Let $(M,g)$ be a compact Riemannian manifold $h \in C^{\infty}(M).$ For simplicity, I will assume $M$ is an embedded submanifold of $\mathbb R^N$ with the induced metric. Consider the elliptic operator for the form, $$ L = \Delta + h, $$ where $\Delta$ is the Laplace-Beltrami operator on $M.$ Standard results tell us that there exists an orthonormal basis for $L^2(M)$ of eigenfunctions $(\phi_k)_{k=1}^{\infty} \in C^{\infty}(M)$ for $L$ with associated real eigenvalues $\lambda_k$ tending to infinity as $k \rightarrow \infty.$
Question If $f \in C^{0,\alpha}(M)$ for some $\alpha > 0,$ does the series, $$ \sum_{k=1}^{\infty} f_k \phi_k = \sum_{k=1}^{\infty} \left( \int_M f(x)\phi_k(x)\ dx\right) \phi_k $$ converge uniformly to $f$ on $M$? If $f$ is moreover differentiable, is the convergence absolute in $C^0(M)$?
In the case $M$ is the unit circle and $h=0,$ this is a classical result about Fourier series. I'm wondering if this can be generalized.
Even if my general formulation doesn't hold, I would be interested in partial results (e.g. whether this holds when $h=0,$ higher regularity assumptions on $f$, further conditions on $M,$ etc).

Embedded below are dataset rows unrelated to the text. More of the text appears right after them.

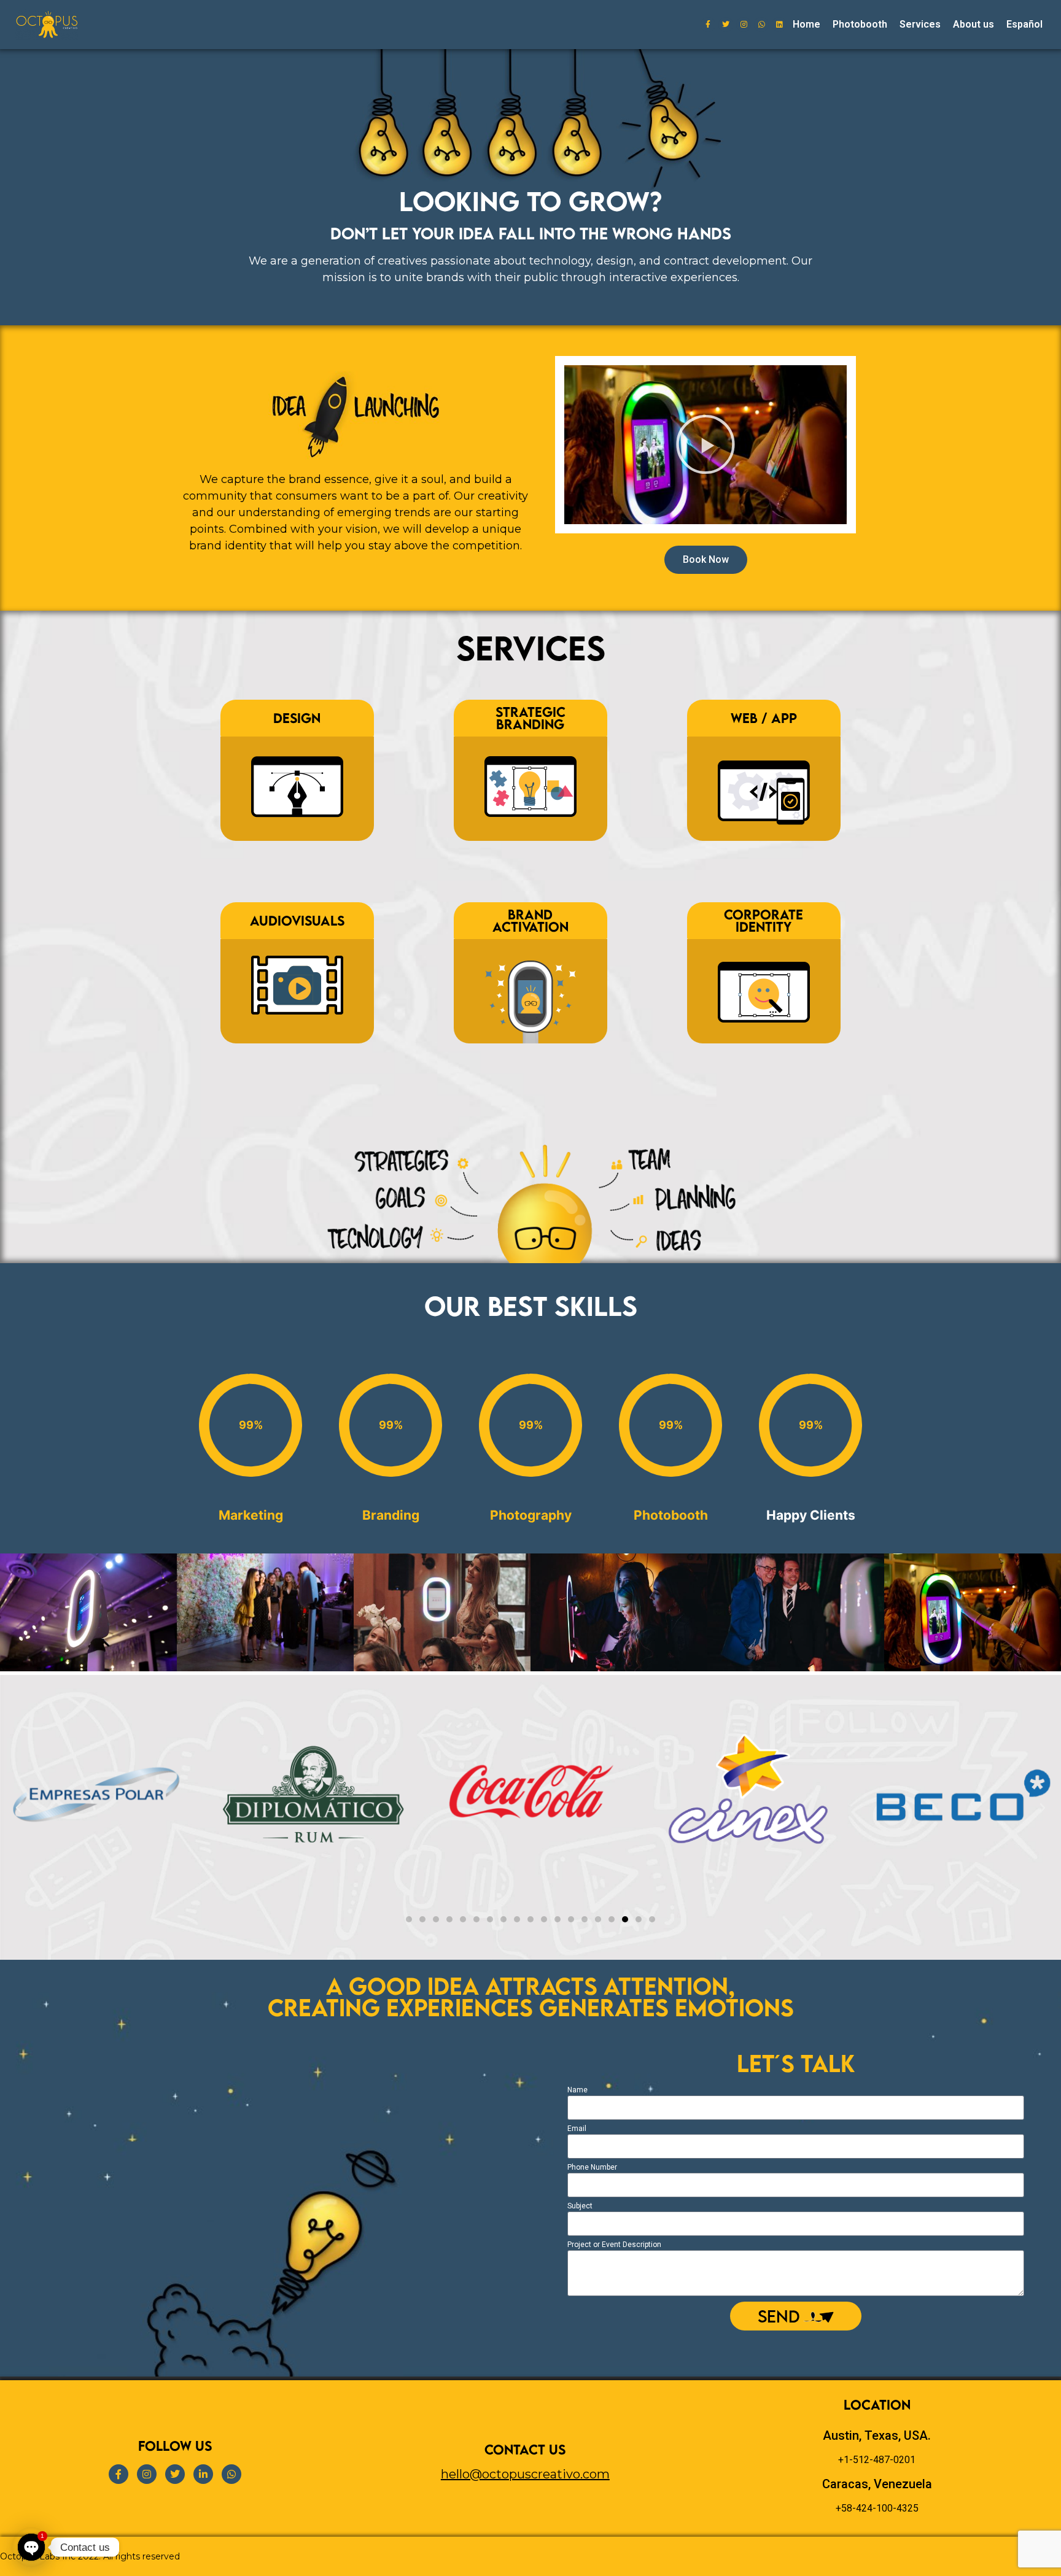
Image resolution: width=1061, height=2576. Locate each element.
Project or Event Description (614, 2245)
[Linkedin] (779, 24)
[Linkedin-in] (203, 2474)
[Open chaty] (31, 2547)
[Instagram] (743, 24)
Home (806, 24)
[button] (705, 444)
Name (577, 2090)
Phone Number (592, 2168)
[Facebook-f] (708, 24)
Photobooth (860, 24)
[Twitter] (725, 24)
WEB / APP (764, 718)
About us (973, 24)
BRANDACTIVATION (530, 920)
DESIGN (297, 718)
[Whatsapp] (761, 24)
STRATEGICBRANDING (530, 717)
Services (920, 24)
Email (576, 2129)
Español (1024, 24)
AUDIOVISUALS (297, 920)
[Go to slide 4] (611, 1919)
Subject (580, 2206)
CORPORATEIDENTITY (763, 920)
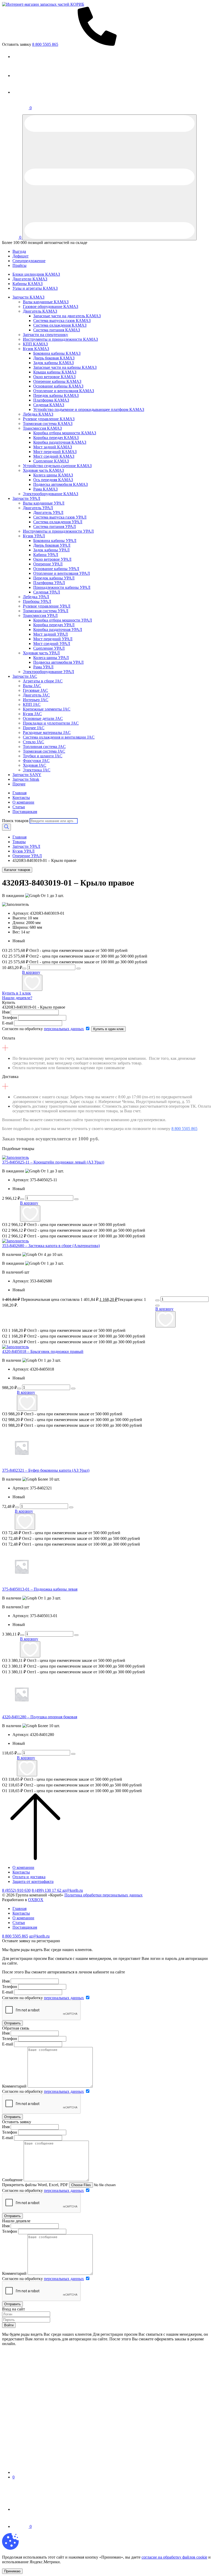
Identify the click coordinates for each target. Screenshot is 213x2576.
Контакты (21, 797)
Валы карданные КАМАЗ (46, 302)
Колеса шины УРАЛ (51, 657)
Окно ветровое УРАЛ (52, 559)
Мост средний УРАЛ (51, 643)
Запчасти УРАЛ (26, 498)
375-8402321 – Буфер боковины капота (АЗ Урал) (45, 1470)
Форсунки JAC (36, 760)
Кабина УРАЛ (45, 554)
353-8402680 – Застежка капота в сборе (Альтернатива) (51, 1245)
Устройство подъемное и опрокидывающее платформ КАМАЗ (88, 409)
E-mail (8, 1023)
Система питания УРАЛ (54, 526)
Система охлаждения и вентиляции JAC (59, 737)
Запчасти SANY (26, 774)
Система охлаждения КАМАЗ (59, 325)
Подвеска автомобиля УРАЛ (58, 662)
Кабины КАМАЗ (27, 283)
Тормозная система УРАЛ (45, 611)
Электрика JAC (36, 770)
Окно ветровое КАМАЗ (54, 377)
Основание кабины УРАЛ (56, 568)
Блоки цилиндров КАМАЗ (36, 274)
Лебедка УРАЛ (36, 597)
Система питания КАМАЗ (56, 330)
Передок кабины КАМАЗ (56, 395)
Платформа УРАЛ (49, 582)
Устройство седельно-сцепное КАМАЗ (57, 465)
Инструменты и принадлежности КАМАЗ (60, 339)
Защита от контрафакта (33, 1881)
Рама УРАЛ (43, 667)
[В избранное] (32, 983)
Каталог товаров (17, 870)
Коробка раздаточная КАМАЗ (59, 442)
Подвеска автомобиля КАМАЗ (60, 484)
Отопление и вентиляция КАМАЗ (63, 391)
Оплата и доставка (28, 1877)
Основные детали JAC (43, 718)
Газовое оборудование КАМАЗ (50, 306)
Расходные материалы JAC (47, 732)
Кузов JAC (32, 714)
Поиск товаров (15, 820)
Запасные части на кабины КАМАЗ (65, 367)
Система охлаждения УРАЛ (57, 522)
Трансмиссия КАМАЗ (42, 428)
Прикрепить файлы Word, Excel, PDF (35, 2185)
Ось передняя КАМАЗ (53, 479)
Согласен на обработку (43, 1028)
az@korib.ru (72, 1890)
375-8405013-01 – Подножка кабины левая (39, 1589)
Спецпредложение (28, 261)
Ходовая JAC (34, 765)
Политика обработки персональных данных (103, 1895)
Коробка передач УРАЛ (54, 625)
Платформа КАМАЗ (51, 400)
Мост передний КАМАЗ (55, 451)
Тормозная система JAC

Since this question has been unanswered for a long time, I will update it with a partial answer. One can show that if $f$ lies in an appropriate Besov space, then we obtain absolute uniform convergence. This is detailed in the following paper,
Peetre, J. Absolute convergence of eigenfunction expansions. Math. Ann. (1967) 169: 307. https://doi.org/10.1007/BF01362354
I unfortunately no longer have access to the paper to provide the precise details. The rough idea is that we can prove the eigenvalues grow sufficiently quickly, which provides an $L^{\infty}$ estimate in terms of some Sobolev norm. It turns out that this estimate is very weak however, so an interpolation argument gives an estimate in terms of a Besov norm.